United States District Court, Western District of Virginia, Roanoke Division
May 14, 2015
JUNIOR KEMPER SPRADLIN, Plaintiff,
U.S. MARSHALS SERVICE, ET AL., Defendants.
Norman K. Moon United States District Judge
Junior Kemper Spradlin, a Virginia inmate proceeding pro se, filed this civil rights action under 42 U.S.C. § 1983 against the U.S. Marshals Service and other law enforcement agencies, alleging that they violated his civil rights in unspecified ways. “The court shall review . . . a complaint in a civil action in which a prisoner seeks redress from a governmental entity or officer or employee of a governmental entity[, ]” and “[o]n review, the court shall identify cognizable claims or dismiss the complaint, or any portion of the complaint, if the complaint . . . is frivolous, malicious, or fails to state a claim upon which relief may be granted. . . .” 28 U.S.C. § 1915A(a)-(b)(1). Upon review of Spradlin’s complaint, I conclude that he states no factual basis for a federal civil rights claim against the defendants he has named and, therefore, I will summarily dismiss this case without prejudice as frivolous.
Spradlin sues the United States Marshals Service and one marshal; the sheriff’s department of Sullivan County, located in Bristol, Tennessee; the Bristol, Virginia, police department and SWAT team; and one detective from Washington, County, Virginia. Against these defendants, Spradlin states only conclusory allegations that they violated his rights under various federal statutes and state common law theories on April 27, 2011.[*] As relief in this action, Spradlin seeks “compensation.” Section 1983 permits an aggrieved party to file a civil action against a person for actions taken under color of state law that violated his constitutional rights. See Cooper v. Sheehan, 735 F.3d 153, 158 (4th Cir. 2013). Spradlin cannot prevail in a § 1983 claim or a Bivens claim against the Marshals Service or any other governmental department or team, as these entities are not “persons” subject to suit under § 1983. See FDIC v. Meyer, 510 U.S. 471, 484-86 (1994) (holding that a Bivens action is unavailable against a federal agency); Preval v. Reno, 203 F.3d 821, 2000 WL 20591, at *1 (4th Cir. Jan. 13, 2000) (unpublished) (quoting Will v. Michigan Dep’t of State Police, 491 U.S. 58, 71 (1989) (finding that state and its agencies are not persons under § 1983).

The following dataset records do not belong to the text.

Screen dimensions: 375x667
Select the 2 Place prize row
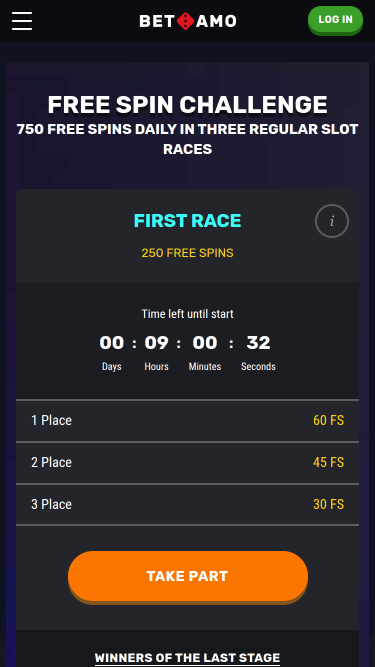coord(188,462)
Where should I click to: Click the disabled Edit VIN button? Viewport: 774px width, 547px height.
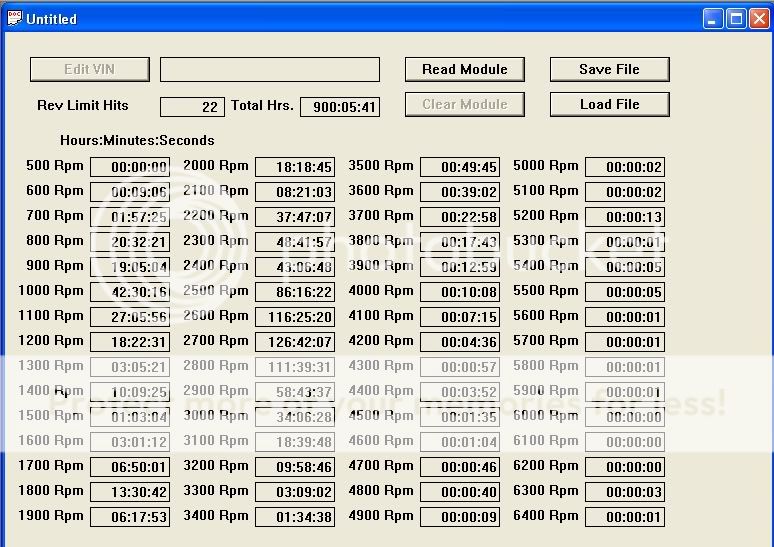tap(90, 69)
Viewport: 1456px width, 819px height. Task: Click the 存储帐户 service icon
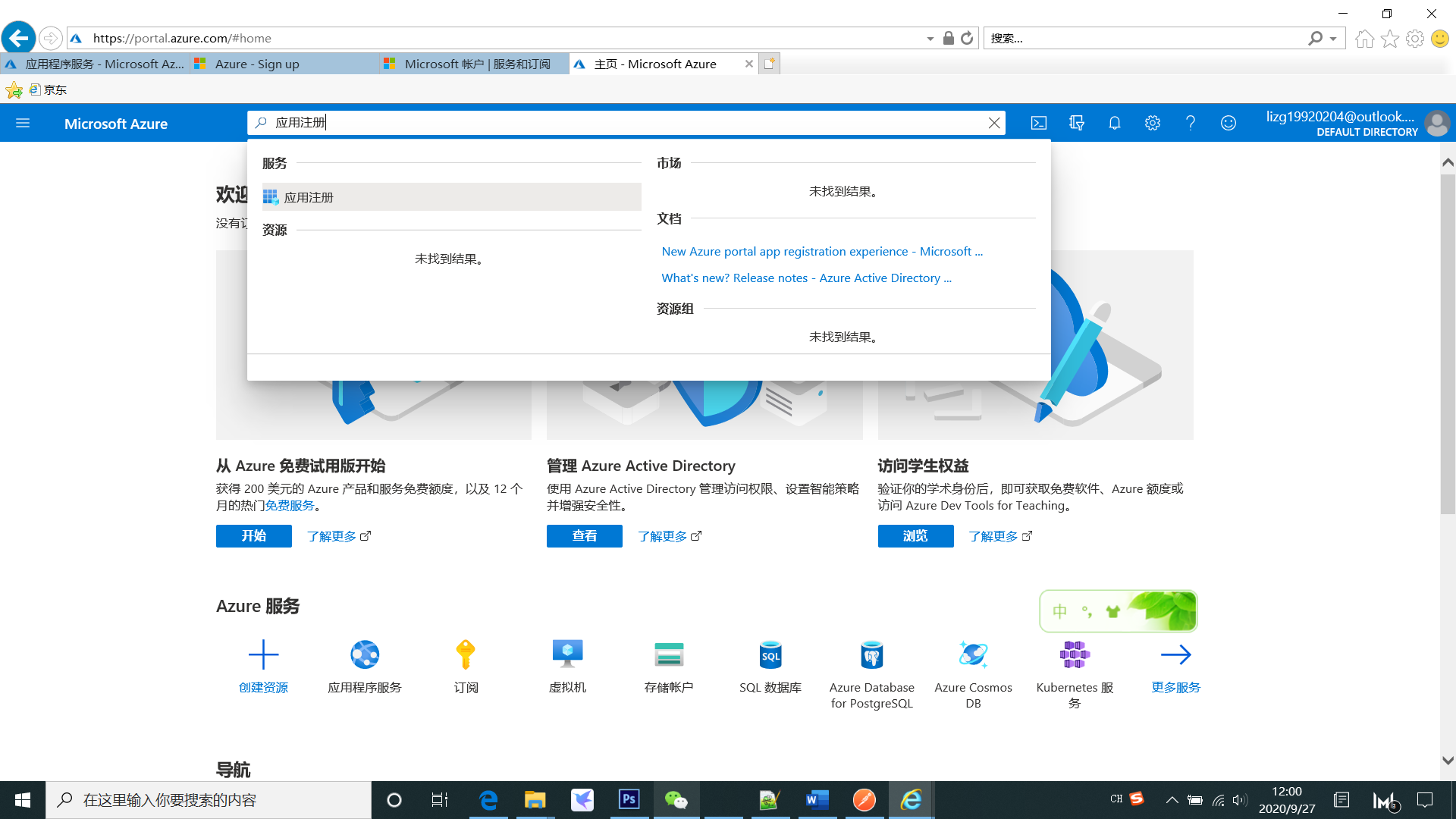point(669,654)
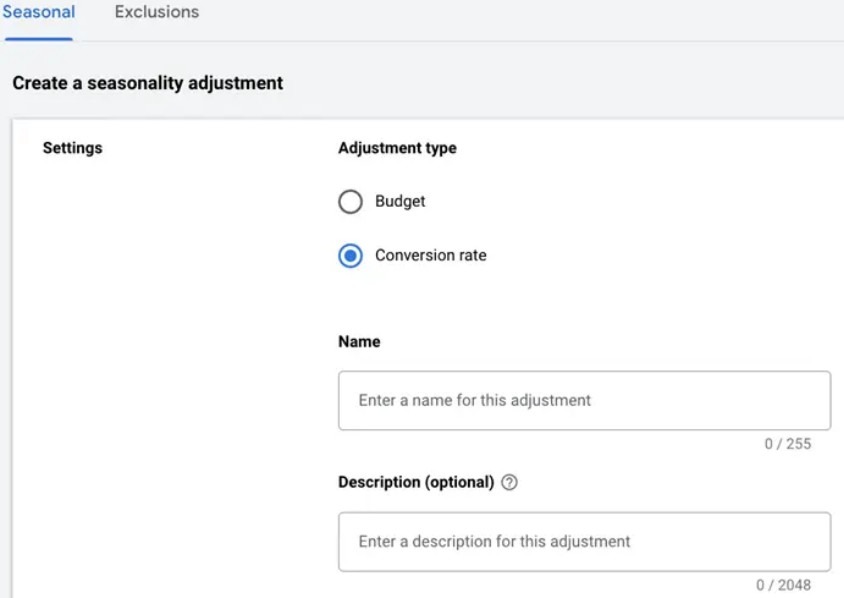Switch to the Seasonal tab
The image size is (844, 598).
38,13
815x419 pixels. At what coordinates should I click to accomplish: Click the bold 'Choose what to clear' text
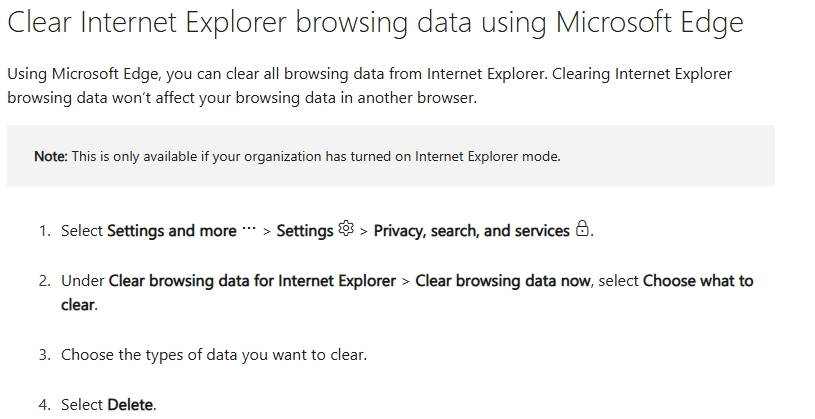[x=407, y=293]
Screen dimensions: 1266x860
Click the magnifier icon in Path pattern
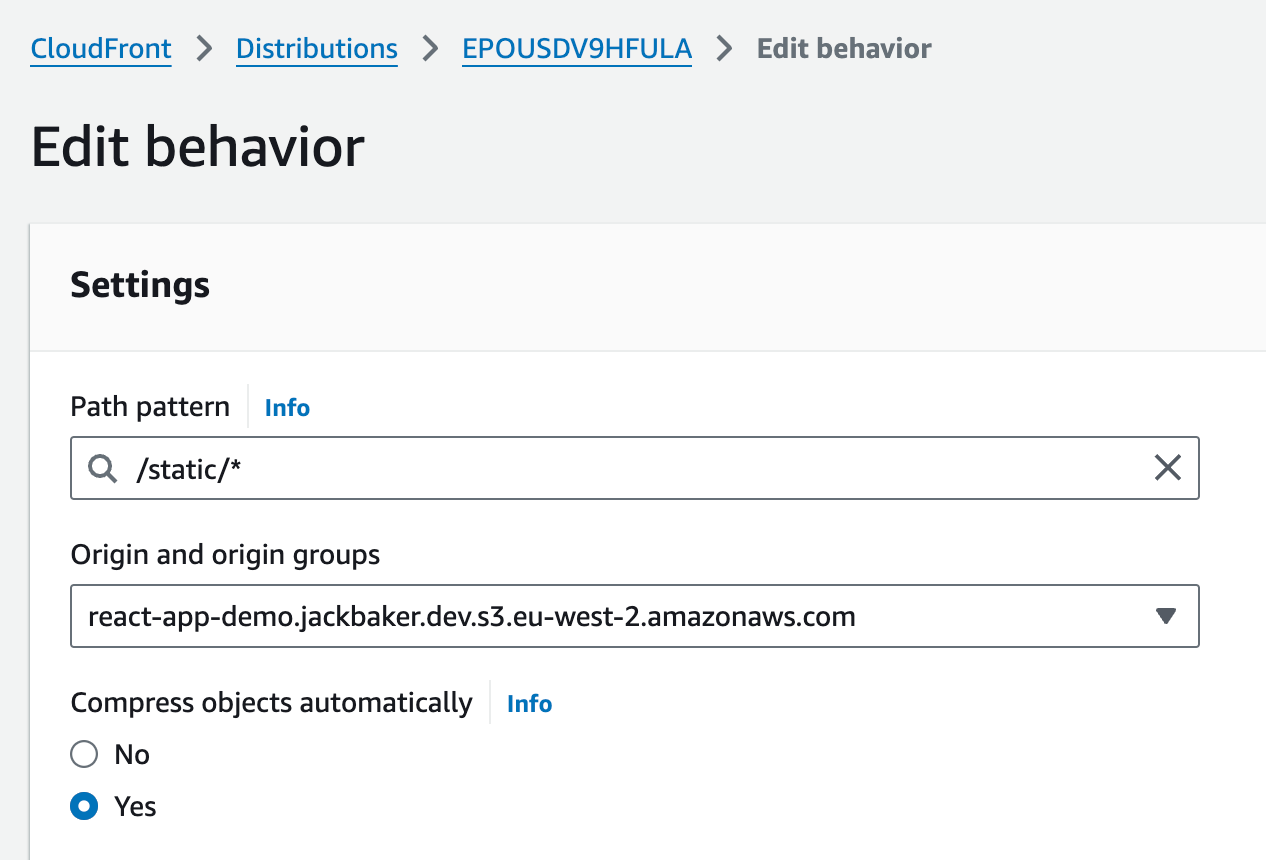[103, 468]
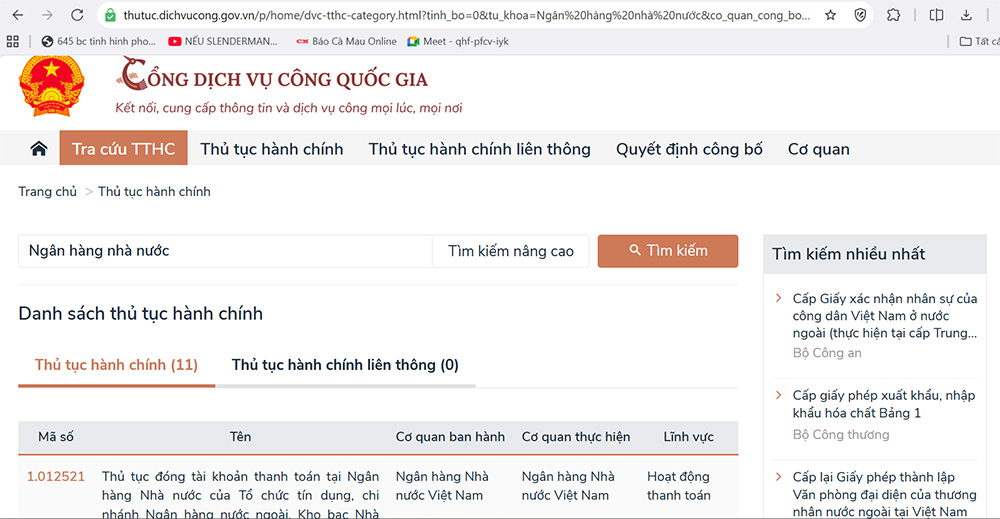This screenshot has height=519, width=1000.
Task: Open the browser extensions puzzle icon
Action: pyautogui.click(x=894, y=15)
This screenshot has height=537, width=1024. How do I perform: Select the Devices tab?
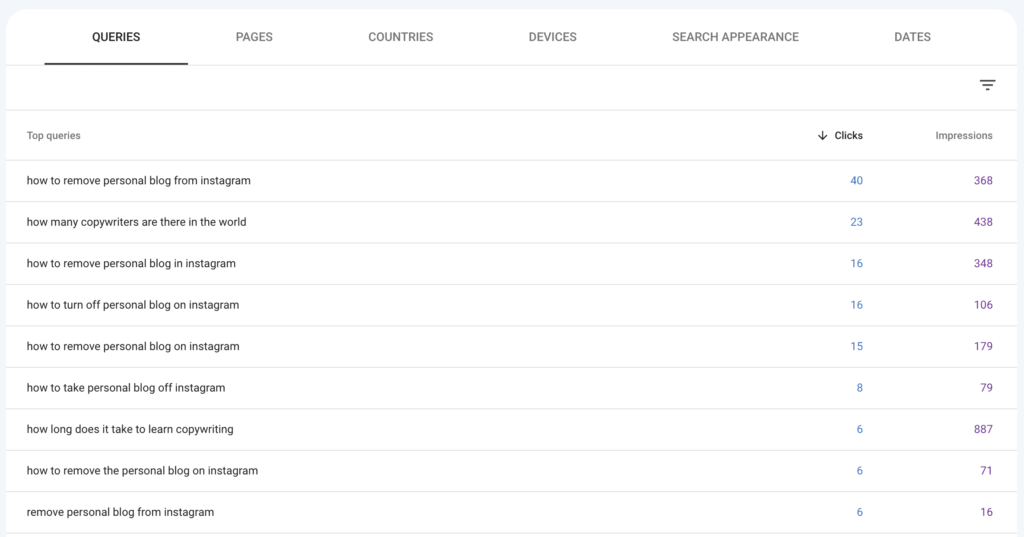552,37
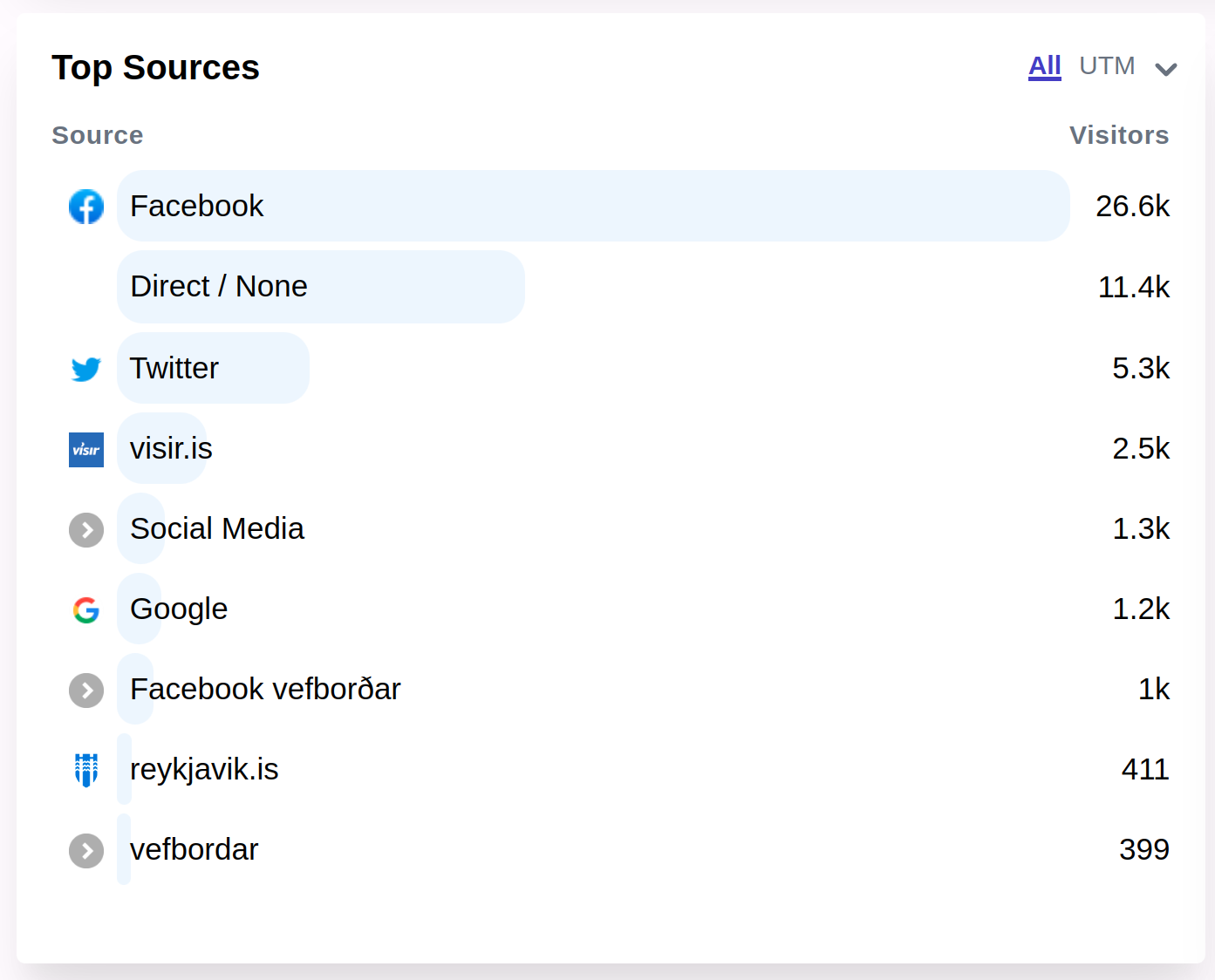Screen dimensions: 1215x980
Task: Filter by Facebook source
Action: [x=197, y=206]
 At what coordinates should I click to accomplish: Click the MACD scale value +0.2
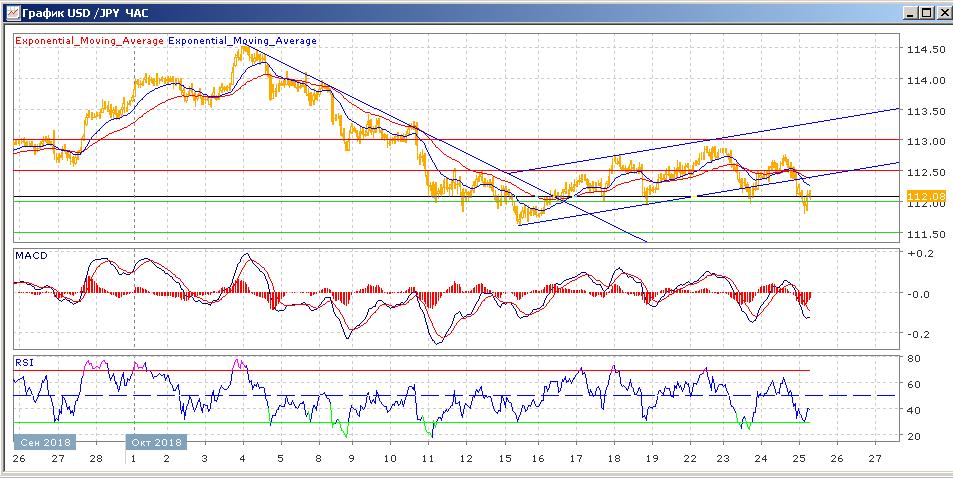[918, 253]
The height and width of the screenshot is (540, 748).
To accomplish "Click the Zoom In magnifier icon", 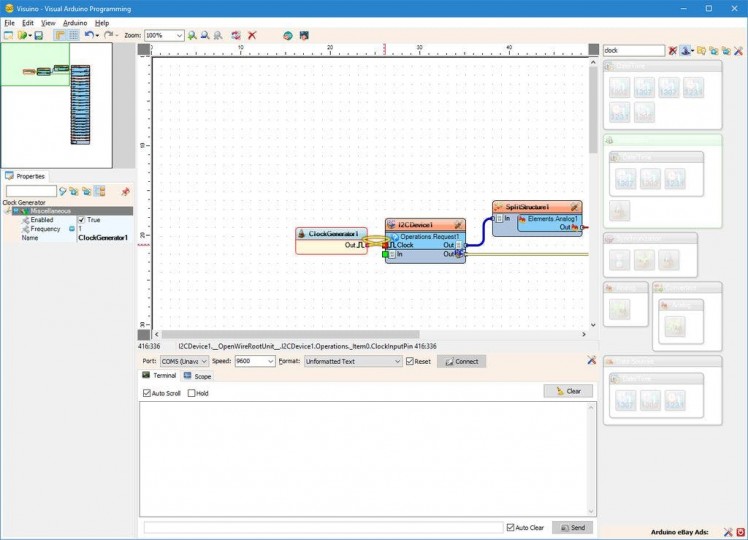I will coord(193,35).
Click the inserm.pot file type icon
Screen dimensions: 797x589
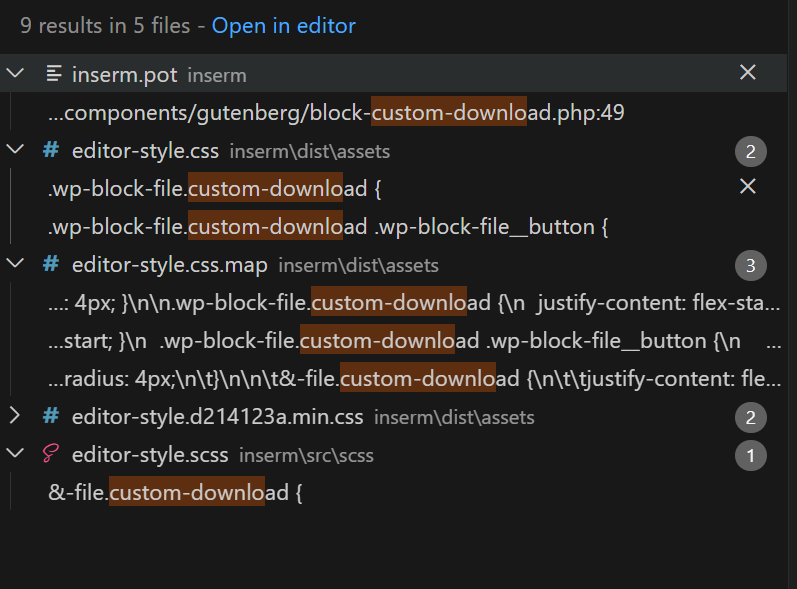[51, 73]
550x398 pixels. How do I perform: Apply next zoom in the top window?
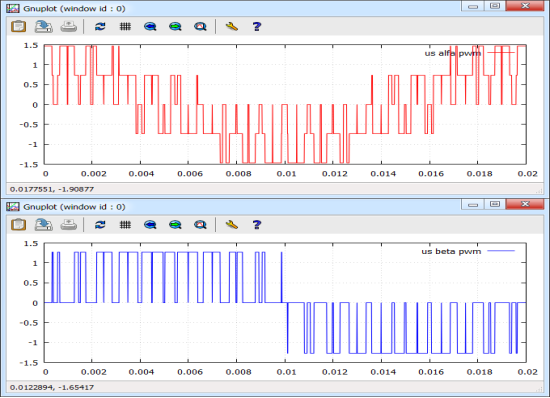175,26

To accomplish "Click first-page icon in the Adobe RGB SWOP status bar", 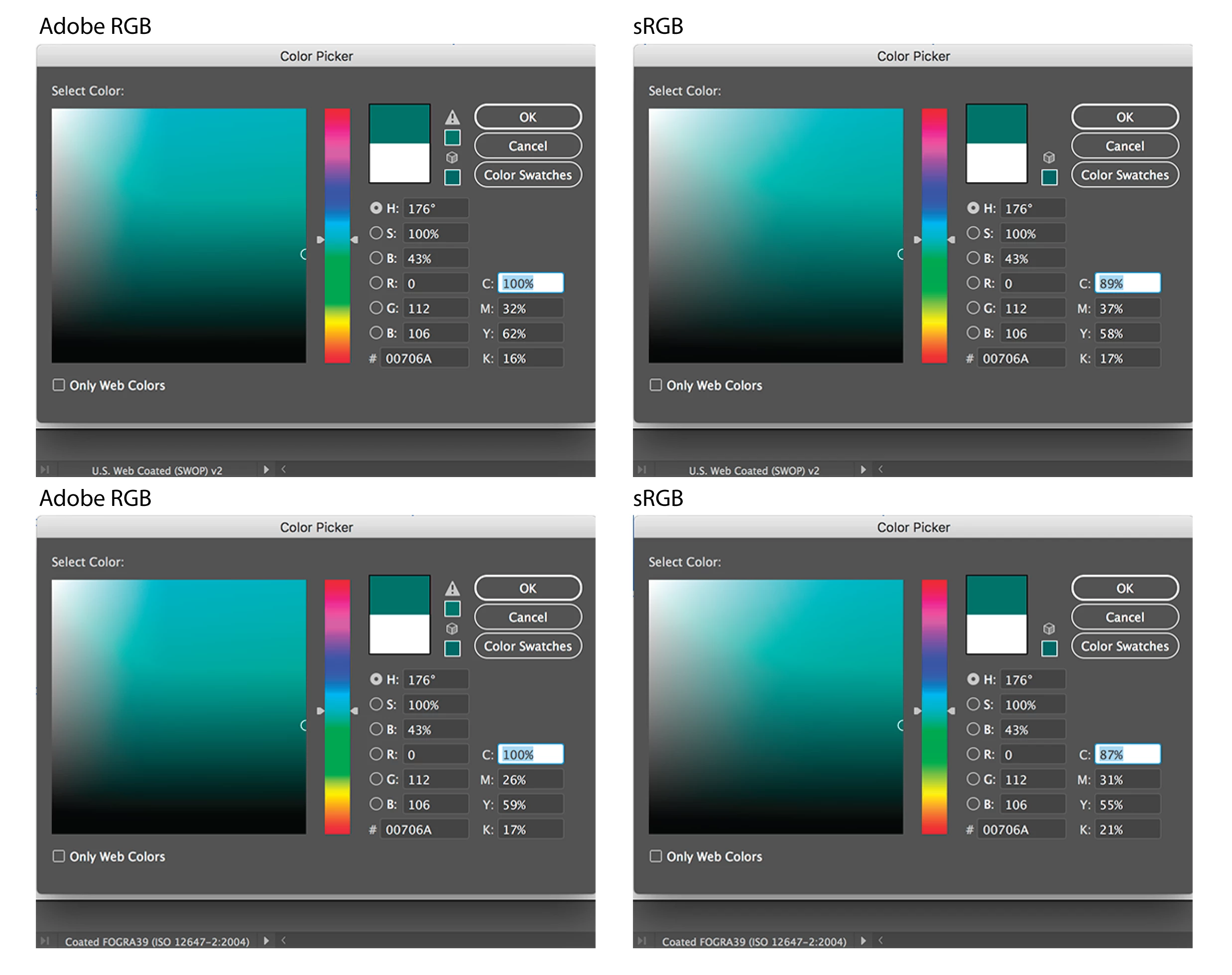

Spradlin also fails to state any § 1983 claim against individual officers in any of the named law enforcement agencies, because he does not allege facts showing that any particular officer took actions that violated his rights. “Because vicarious liability is inapplicable to Bivens . . . suits, a plaintiff must plead that each Government-official defendant, through the official’s own individual actions, has violated the Constitution.” Ashcroft v. Iqbal, 556 U.S. 662, 676 (2009); see also Vinnedge v. Gibbs, 550 F.2d 926, 928 (4th Cir. 1977) (finding that § 1983 “liability will only lie where it is affirmatively shown that the official charged acted personally in the deprivation of the plaintiff[’s] rights”).
For the reasons stated, I conclude that Spradlin’s submissions do not provide a factual or legal basis for any claim actionable under § 1983 or Bivens. Therefore, I will dismiss the complaint without prejudice, pursuant to § 1915A(b)(1), as frivolous.